Håkan Nesser „Der Halbmörder“: Über das Buch

„Trotz allem, was du vielleicht glaubst, bist du nicht wichtig für die Welt.“ Das waren die Worte, die Adalbert Hanzons Vater ihm als Kind mitgab. Vielleicht nicht das ermutigendste Motto, aber Adalbert kommt trotzdem ganz gut zurecht. Zumindest bis die Liebe und der Wahnsinn, der so oft darauf folgt, zuschlagen. 43 Jahre und eine Haftstrafe später ist Adalbert Hanzon ein dem Alkohol zugeneigter älterer Herr mit Rückenproblemen und zunehmend nachlassendem Gedächtnis. Plötzlich holt ihn die Vergangenheit ein...

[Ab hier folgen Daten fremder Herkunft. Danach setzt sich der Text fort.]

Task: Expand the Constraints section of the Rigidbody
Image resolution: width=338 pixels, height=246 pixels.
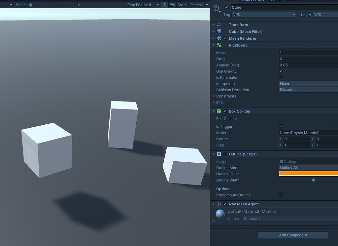Action: pyautogui.click(x=213, y=96)
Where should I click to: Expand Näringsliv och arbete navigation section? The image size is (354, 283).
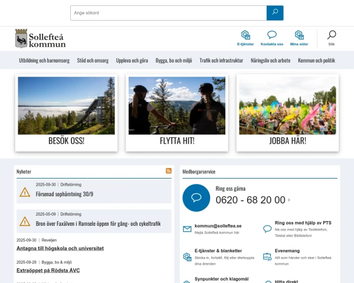(x=271, y=61)

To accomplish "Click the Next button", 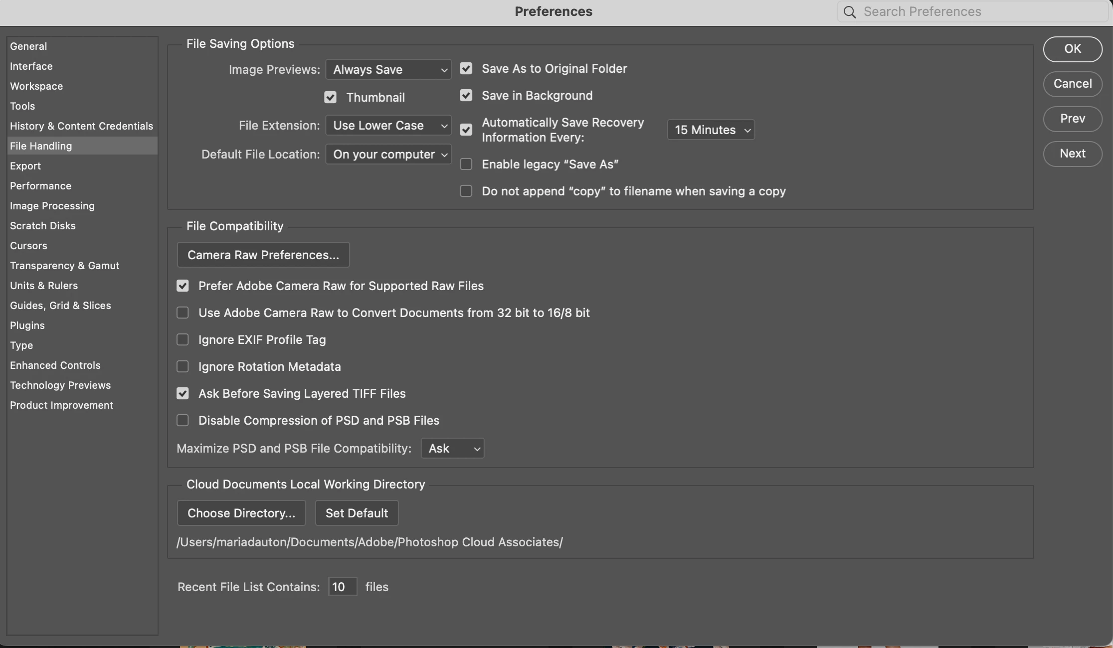I will point(1072,154).
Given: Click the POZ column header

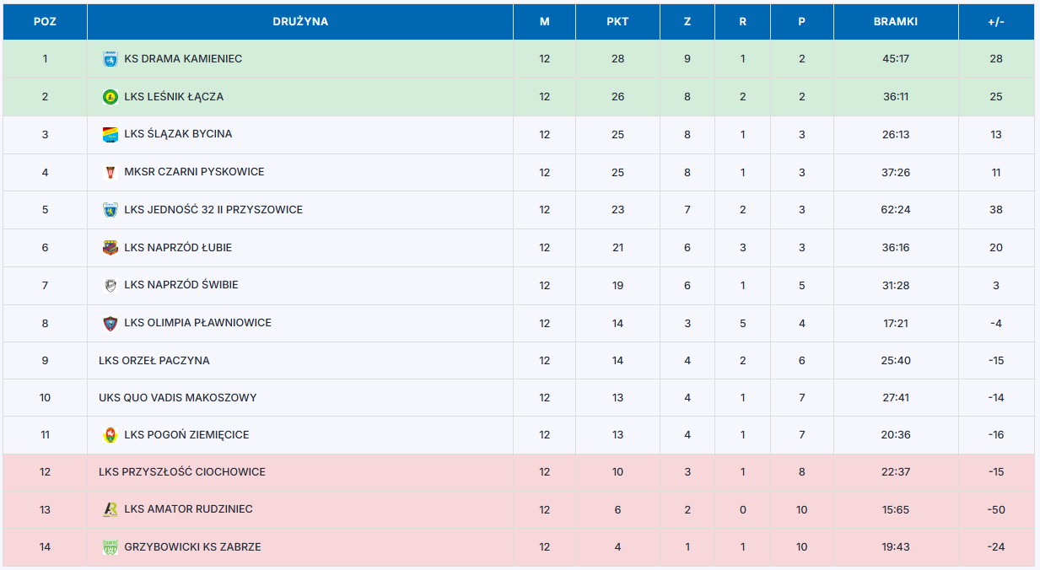Looking at the screenshot, I should click(45, 22).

Adalbert Hanzon plagt das Älterwerden. Mit 74 Jahren ist vieles kein Zuckerschlecken mehr. Um sein Gedächtnis bei Laune zu halten, schreibt er Erinnerungslisten. Ansonsten gibt sich Hanzon dem Grummeln hin. Er scheint ein sehr pessimistischer Zeitgenosse zu sein. Wir lesen zwar von seiner Gefängnisstrafe, aber kennen trotz allem sehr lange den Grund nicht. Mag der Zauderer auch zuerst ein wenig unnahbar wirken, beginnt man ihn zu mögen. Was geschah wirklich vor knapp fünfzig Jahren?
Alle Romane von Håkan Nesser haben etwas gemeinsam: es sind die ungewöhnlichem, scharf gezeichneten Charaktere, die atmosphärisch dichte Erzählweise, die eher an einen Philosophen als an einen Krimiautor erinnern und Geschichten, die mit überraschenden Wendungen den Leser tief hineinziehen und nicht mehr loslassen. Und auch hier heißt es: am Ende kommt es anders ...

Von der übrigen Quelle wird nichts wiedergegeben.